Go through the entries, filter for the word "agent", and copy every line that has it.

(Data records)
◇ ◇ ◇
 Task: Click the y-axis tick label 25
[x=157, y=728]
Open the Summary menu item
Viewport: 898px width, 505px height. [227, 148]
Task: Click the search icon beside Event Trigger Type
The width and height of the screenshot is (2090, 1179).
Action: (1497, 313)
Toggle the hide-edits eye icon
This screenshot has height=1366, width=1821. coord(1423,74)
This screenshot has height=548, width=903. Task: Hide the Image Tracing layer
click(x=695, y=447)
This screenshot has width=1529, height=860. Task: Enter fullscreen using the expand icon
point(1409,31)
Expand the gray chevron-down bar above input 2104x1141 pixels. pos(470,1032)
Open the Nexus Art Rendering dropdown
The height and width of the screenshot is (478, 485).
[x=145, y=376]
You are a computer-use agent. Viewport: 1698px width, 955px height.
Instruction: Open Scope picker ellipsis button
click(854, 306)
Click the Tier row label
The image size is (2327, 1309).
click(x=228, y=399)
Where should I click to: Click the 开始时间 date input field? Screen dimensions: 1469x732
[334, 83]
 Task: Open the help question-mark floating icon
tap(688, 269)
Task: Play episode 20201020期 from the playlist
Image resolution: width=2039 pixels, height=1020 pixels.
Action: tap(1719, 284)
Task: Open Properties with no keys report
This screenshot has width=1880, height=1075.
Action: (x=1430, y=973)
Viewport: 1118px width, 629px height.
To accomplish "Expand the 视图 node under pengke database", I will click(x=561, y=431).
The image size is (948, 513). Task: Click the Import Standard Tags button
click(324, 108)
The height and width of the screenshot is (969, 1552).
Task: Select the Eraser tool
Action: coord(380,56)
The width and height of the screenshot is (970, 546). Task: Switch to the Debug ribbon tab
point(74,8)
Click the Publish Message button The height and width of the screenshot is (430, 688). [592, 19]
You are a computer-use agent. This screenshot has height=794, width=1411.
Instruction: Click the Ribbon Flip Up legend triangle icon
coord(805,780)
◇ ◇ ◇
### Solution
You are a computer-use agent. Viewport: 1698px width, 955px height.
You are a computer-use agent. This screenshot has height=794, width=1411.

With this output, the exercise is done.